Ce qui m'a plu dans ce Dura Lex est son aspect borderline, avant-gardiste et osé à des années-lumière de ce qui se faisait en Occident. On peut décemment postuler qu'une oeuvre pareille aurait été difficile à sortir sur notre bon vieux continent dans l'entre deux guerres. Sans aucun doute possible, Koulechov s'attaque à l'argent qui corrompt la nature humaine, pervertit les pensées de l'Homme qui revient à sa condition primitive en y touchant. La critique du capitalisme est bien là. Cependant, il ne décide pas d'en rester là puisqu'il va également s'attaquer à la religion. Nos deux tourtereaux sont en attente d'un jugement concernant notre tireur fou. Il faut attendre la Loi, en l'occurrence divine tout en respectant la procédure judiciaire anglaise car notre pauvre ère, je le rappelle, est irlandais. Humanisme et barbarie vont s'affronter. Laisser vivre ou laisser mourir, il faut choisir et peu importe le choix appliqué, il en sera de la responsabilité de ce simili mini-tribunal populaire qui appliquera cette Loi qu'ils maudiront. On a donc bien là affaire à l'emprise mentale d'une Constitution nationale.
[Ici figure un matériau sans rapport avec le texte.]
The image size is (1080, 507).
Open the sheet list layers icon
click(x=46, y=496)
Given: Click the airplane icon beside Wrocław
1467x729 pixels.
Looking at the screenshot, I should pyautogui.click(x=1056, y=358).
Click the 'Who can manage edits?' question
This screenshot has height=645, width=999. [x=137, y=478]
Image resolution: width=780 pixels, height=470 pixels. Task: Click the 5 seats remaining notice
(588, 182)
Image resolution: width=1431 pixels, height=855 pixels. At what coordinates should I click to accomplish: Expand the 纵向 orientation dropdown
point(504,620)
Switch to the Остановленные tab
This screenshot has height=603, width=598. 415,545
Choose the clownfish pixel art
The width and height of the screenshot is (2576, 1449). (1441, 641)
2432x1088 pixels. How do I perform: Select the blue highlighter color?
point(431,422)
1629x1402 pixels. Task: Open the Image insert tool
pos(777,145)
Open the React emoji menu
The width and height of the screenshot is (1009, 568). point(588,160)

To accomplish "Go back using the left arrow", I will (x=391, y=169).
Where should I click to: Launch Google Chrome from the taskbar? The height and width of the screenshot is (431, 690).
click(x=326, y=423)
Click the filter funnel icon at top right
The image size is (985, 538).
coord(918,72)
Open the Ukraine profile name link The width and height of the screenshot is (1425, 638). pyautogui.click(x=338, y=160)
Se forcer d'appliquer des préceptes qui nous font souffrir, n'est-ce pas là une cruelle ironie et une maladive hypocrisie qui semble être occidental. Dura Lex est bien plus profond que ses frères et soeurs sortis à la même époque et offre des questionnements que les autres ne nous apportaient pas. Les réponses se trouveront dans nos ressentis et notre propre humanité. Au-delà de ça, et c'est sa deuxième force, Dura Lex tire beaucoup de son atmosphère qui tient du pur cauchemar éveillé. Entre drame et thriller, l'horreur psychologique s'installe, défigurant le visage des personnages à travers des plans à en tétaniser plus d'un. On m'aurait balancé devant ce film à 10 ans que j'aurais eu tout le mal du monde à m'endormir par la suite, hanté par les visions infernales de l'expression horrifiée de Edith révélant une Aleksandra Khokhlova proprement magistrale et totalement impliquée dans son rôle très fort. Les gros plans sur ses yeux ne risquent pas d'être oubliés de sitôt. Avec un noir et blanc crépusculaire et une bande son expérimentale (parfois un peu en décalage avec l'action malheureusement), cela amplifie le côté malsain et dérangé d'une histoire faite de désolation, de remords, le tout s'achevant dans un final inoubliable digne des grands films d'épouvante. Un bijou du cinéma soviétique qu'il serait impératif de remettre sur le devant de la scène.